The biggest shortfall on the 510 is those darn narrow belts and the large amount of space between each one. There are some that have been retro-fitted with wider belts, but it took a kit, you cannot just put a wider belt on. It did OK with longer grass, but later cuttings that were shorter were not as easy, again I think those narrow belts were the culprit, it did not roll as well. When buying older round balers, do a quick check of the manufacturer site to ensure parts are still easy to come by. I did not have troubles with anything concerning parts on the 510, but had no real problems. But plan on ordering all your parts if something breaks. JD only carries newer parts at the dealers.

My other difficulty besides belts is it sometimes jammed up between the lower rollers behind the pickup if you rushed starting that first bale, Once you got used to it and got going it was OK. If you decide to go after it, I would recommend no more $850 would be my advice for what it is worth and that only if the belts are in good shape and a check over of it seems good. You are talking over $1200 for eight of those narrow 4 inch top belts if they need replaced and probably another $400 for the lower belt.


----------



## Blue Duck (Jun 4, 2009)

I agree with what the others have said I would keep looking for something else. But for ten acres it might not be to bad if it goes for scrap price. If the lower starter belts are even questionable stay away from it even at scrap price. They are not a spliced belt and should be changed as a set. They are not real fun to change and cost more then the baler is worth.


----------



## Holloan (Nov 23, 2012)

Thanks for the input....It's sounding morel ike I need to look for the 530 over this 510..


----------



## downtownjr (Apr 8, 2008)

You know, I have seen some good twine tie balers going for better prices due to the desire by more folks to get netwrap machines...may give some some good buys on Vermeer, Hesston, Gehl, and NH balers. Check tractorhouse out.


----------



## swmnhay (Jun 13, 2008)

Went from JD 510 to a new Vermeer 605 SJ autoweave.It was like night & day.


----------



## Nitram (Apr 2, 2011)

swmnhay said:


> Went from JD 510 to a new Vermeer 605 SJ autoweave.It was like night & day.

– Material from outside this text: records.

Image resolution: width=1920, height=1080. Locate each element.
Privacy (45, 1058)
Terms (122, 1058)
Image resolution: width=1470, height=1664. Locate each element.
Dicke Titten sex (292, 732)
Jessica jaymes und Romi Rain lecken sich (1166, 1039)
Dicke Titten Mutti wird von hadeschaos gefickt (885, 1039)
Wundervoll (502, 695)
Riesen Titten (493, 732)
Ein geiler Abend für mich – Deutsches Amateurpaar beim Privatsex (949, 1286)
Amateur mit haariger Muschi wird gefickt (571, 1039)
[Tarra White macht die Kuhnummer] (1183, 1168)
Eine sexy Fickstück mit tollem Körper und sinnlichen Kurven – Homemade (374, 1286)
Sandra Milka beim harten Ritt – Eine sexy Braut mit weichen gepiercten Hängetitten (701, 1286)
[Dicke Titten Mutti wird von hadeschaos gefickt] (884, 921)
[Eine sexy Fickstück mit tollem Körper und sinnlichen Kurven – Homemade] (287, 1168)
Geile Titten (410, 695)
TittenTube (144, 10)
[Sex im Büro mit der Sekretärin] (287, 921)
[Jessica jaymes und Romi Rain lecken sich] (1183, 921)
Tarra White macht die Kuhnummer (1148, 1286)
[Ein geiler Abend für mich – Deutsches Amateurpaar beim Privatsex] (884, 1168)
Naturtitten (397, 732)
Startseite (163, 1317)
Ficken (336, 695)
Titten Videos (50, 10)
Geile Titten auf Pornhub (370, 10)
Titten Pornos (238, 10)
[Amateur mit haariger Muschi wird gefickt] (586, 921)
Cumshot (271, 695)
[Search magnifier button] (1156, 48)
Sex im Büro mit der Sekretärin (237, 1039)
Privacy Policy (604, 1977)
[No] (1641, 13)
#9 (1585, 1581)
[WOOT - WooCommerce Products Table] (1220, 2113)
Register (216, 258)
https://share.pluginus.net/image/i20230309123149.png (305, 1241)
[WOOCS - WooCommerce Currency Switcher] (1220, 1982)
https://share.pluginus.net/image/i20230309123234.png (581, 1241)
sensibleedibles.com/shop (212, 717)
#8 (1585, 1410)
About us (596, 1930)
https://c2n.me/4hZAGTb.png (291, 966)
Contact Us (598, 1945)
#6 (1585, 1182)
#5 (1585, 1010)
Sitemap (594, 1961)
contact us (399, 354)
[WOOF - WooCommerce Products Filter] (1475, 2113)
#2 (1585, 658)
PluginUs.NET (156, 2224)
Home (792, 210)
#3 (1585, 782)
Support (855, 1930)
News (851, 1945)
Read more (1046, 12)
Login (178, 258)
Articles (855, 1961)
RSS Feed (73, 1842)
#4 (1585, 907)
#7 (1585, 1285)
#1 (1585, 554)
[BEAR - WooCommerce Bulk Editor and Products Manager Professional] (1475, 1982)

I went from the Heston 5800 rounder to the Vermeer 605sj bought at auction 2000$ the Heston was 350$ Night and day the Vermeer makes a great bale and easy to use. Depends on your available money. But if you buy a piece of junk it will make your season very regrettable! Even though my sj had a hard life it still works like a horse and makes baling something to look forward to. Martin


----------



## swmnhay (Jun 13, 2008)

I ran 35,000 bales threw that baler and it was still a good baler!


----------



## Holloan (Nov 23, 2012)

Thanks for the help. The baler needed new belts and didn't appear to be in that good of shape. I passed on it.


----------